- Native name: Puraṭṭāsi
- Calendar: Tamil calendar
- Month number: 6
- Number of days: 30 or 31
- Season: Kār (monsoon)
- Gregorian equivalent: September–October
- Significant days: Navaratri; Ayudha Puja; Vijaya Dashami;

= Purattasi =

Purattasi is the sixth month of the Tamil calendar. The name of the month is derived from the position of the Moon near the Pooratathi nakshatra (star) on the pournami (full moon) day. The month corresponds to kar kaalam (monsoon season) and falls in September-October in the Gregorian calendar.

In the Hindu lunar calendar, it corresponds to the sixth month of Bhadrapada, falling in the Gregorian months of August-September.

In the Hindu solar calendar, it corresponds to the sixth month of Kanya and begins with the Sun's entry into Virgo.

In the Vaishnav calendar, it corresponds to the sixth month of Hrishikesha.

== Festivals ==
Navaratri is a nine‑day festival dedicated to the Hindu goddesses Durga, Lakshmi, and Saraswati. It starts from the Prathamai (first lunar day) thithi after amavasai (new moon), and ends on the Navami thithi on the ninth day. The festival involves fasting, special pujas, and various cultural activities.
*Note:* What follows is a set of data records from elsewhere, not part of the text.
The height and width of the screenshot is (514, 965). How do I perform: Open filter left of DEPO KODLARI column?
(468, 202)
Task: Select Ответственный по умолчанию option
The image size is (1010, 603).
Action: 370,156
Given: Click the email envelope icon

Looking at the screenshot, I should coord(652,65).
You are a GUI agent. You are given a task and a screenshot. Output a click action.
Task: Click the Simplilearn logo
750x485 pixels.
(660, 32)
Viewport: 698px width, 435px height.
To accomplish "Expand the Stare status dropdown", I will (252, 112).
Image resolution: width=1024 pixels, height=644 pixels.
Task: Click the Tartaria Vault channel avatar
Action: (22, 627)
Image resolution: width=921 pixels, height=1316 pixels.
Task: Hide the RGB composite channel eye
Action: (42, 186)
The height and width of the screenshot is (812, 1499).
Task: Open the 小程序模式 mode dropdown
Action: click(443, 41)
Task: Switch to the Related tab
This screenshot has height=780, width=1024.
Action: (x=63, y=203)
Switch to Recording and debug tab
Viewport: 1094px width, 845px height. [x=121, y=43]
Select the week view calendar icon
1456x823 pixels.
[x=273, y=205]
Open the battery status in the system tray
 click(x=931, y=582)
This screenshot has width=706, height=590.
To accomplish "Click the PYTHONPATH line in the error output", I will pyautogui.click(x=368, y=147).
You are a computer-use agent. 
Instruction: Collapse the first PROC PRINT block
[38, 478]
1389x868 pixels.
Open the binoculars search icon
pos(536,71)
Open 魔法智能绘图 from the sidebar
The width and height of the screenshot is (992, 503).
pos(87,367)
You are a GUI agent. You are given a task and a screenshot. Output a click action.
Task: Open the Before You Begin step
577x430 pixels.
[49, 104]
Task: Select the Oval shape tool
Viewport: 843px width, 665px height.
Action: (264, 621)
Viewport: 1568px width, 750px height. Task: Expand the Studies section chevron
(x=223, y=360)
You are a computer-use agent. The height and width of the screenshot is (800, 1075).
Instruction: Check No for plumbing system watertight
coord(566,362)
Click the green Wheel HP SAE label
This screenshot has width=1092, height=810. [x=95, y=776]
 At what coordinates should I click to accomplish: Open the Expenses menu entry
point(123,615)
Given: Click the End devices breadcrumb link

Saraswati Puja or Ayudha Puja is celebrated on the ninth day of Navaratri. This day involves the worship of various tools, instruments, and books, and is dedicated to Saraswati, the Hindu goddess of wisdom. In households and institutions, materials and implements are cleaned and decorated, with special pujas. Vijayadashami is celebrated on Dashami (tenth day) thithi, and marks the end of Navaratri festivities. It commemorates god Rama's victory over Ravana.